**TASK REQUIREMENTS**
Write out again, unchanged, the line that has "This screenshot has height=508, width=1024." and each following line through the end of the entries below; leave pictures out.

Stored records:
*****

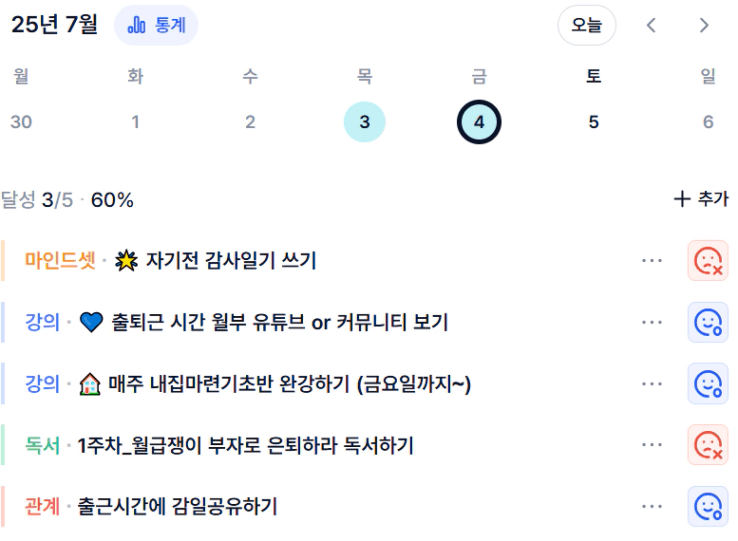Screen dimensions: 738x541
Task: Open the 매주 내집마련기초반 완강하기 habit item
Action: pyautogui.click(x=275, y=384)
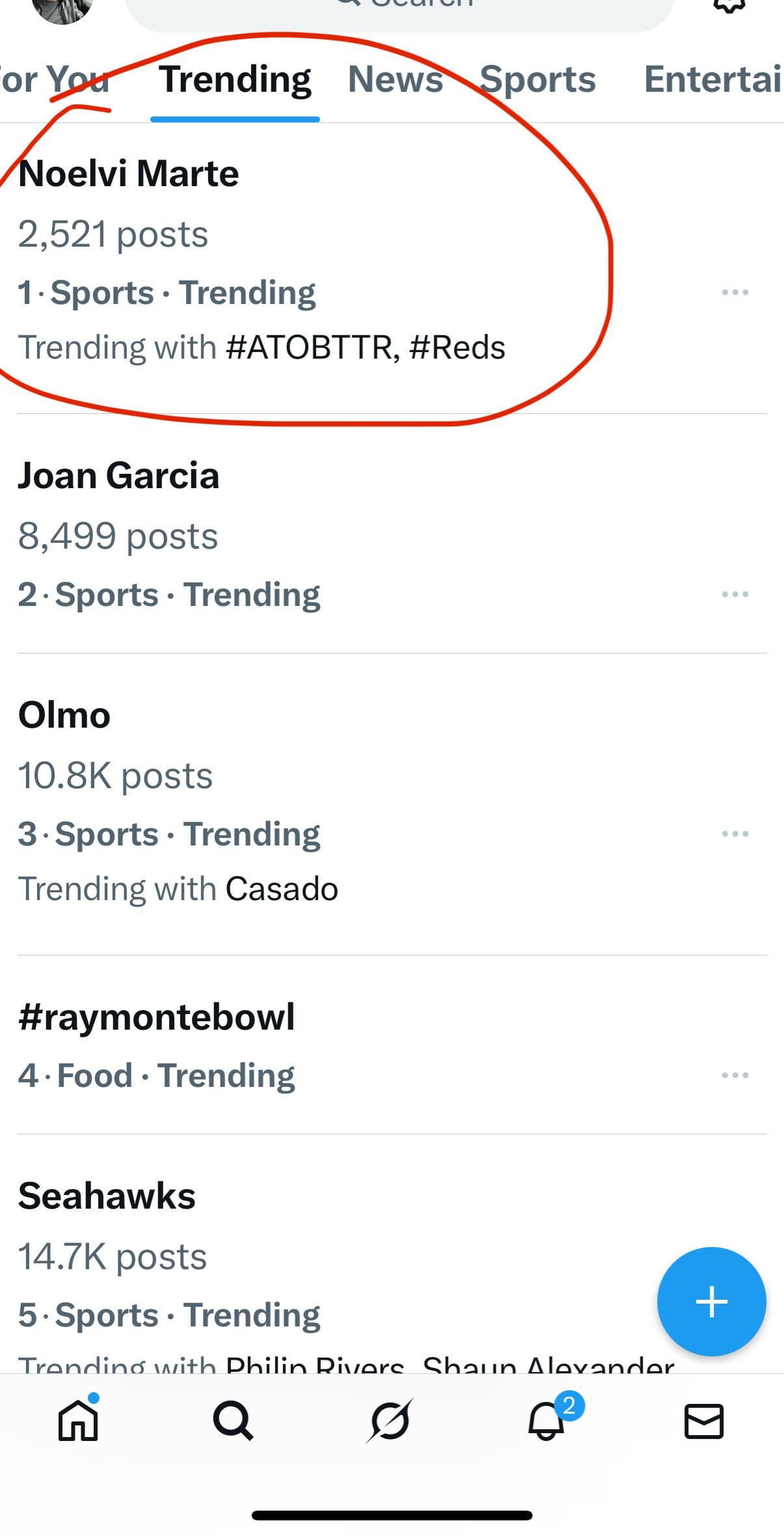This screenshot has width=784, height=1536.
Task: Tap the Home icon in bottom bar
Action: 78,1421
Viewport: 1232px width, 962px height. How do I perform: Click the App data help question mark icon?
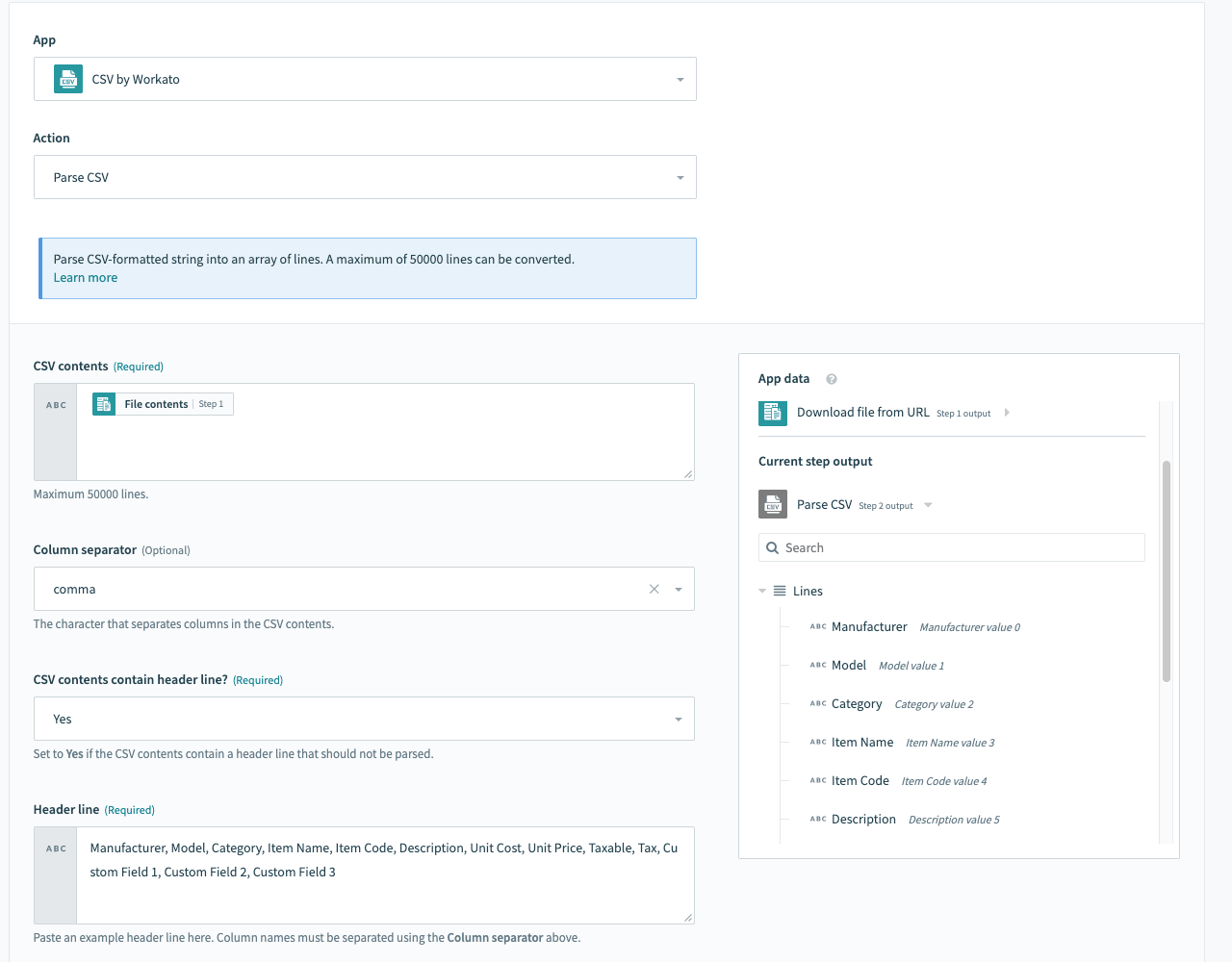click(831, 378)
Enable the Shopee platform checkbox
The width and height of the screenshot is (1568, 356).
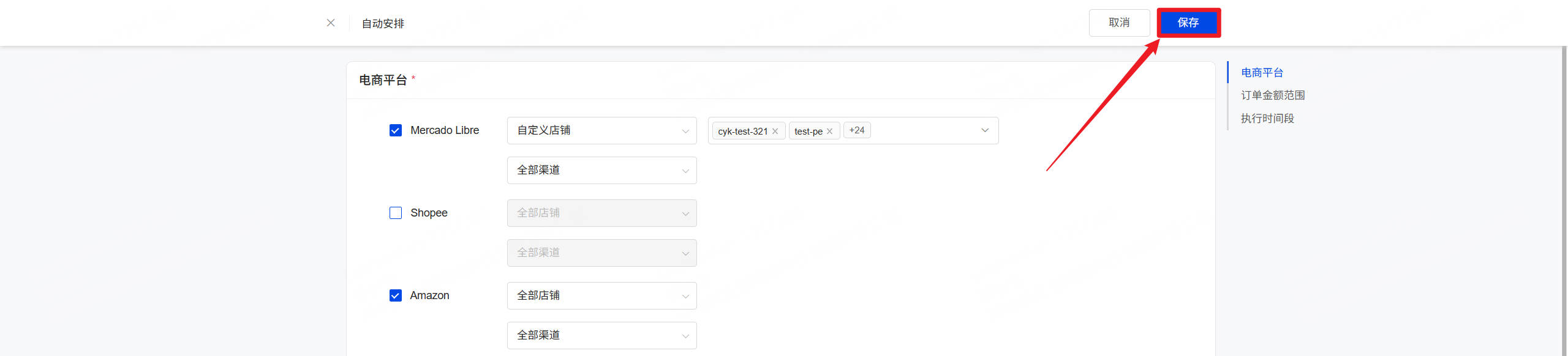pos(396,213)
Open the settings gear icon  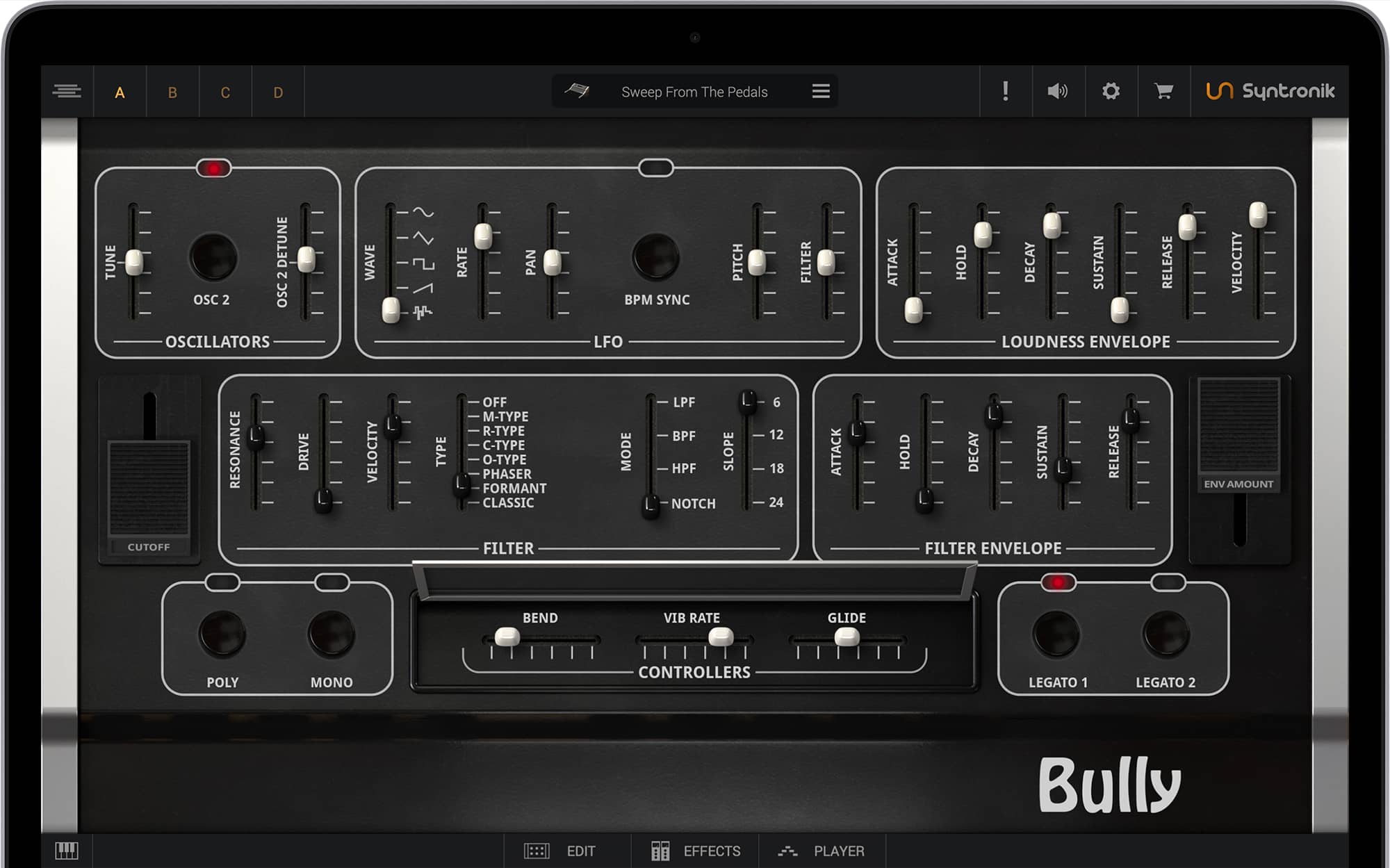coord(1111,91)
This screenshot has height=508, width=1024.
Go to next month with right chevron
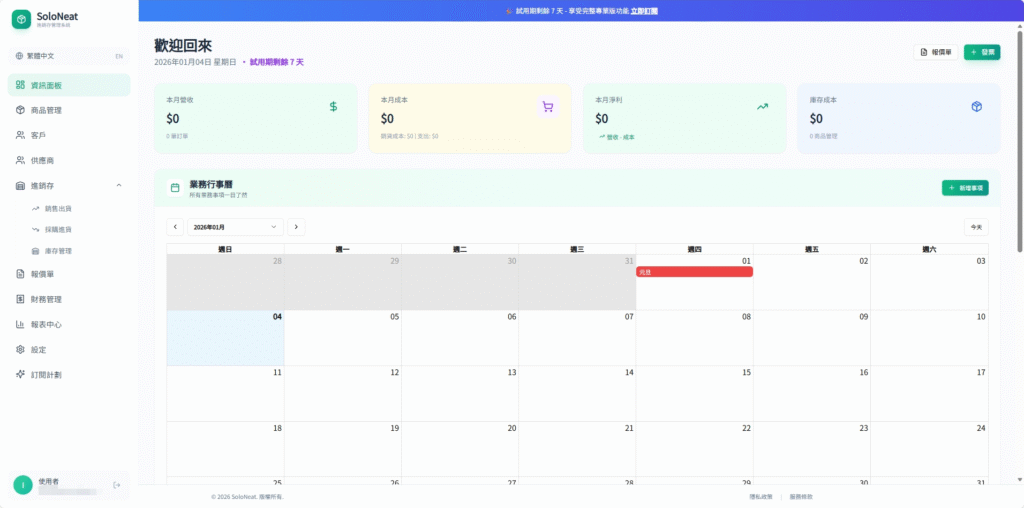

*****

**WRITTEN ANSWER**
This screenshot has height=508, width=1024.
Go to next month with right chevron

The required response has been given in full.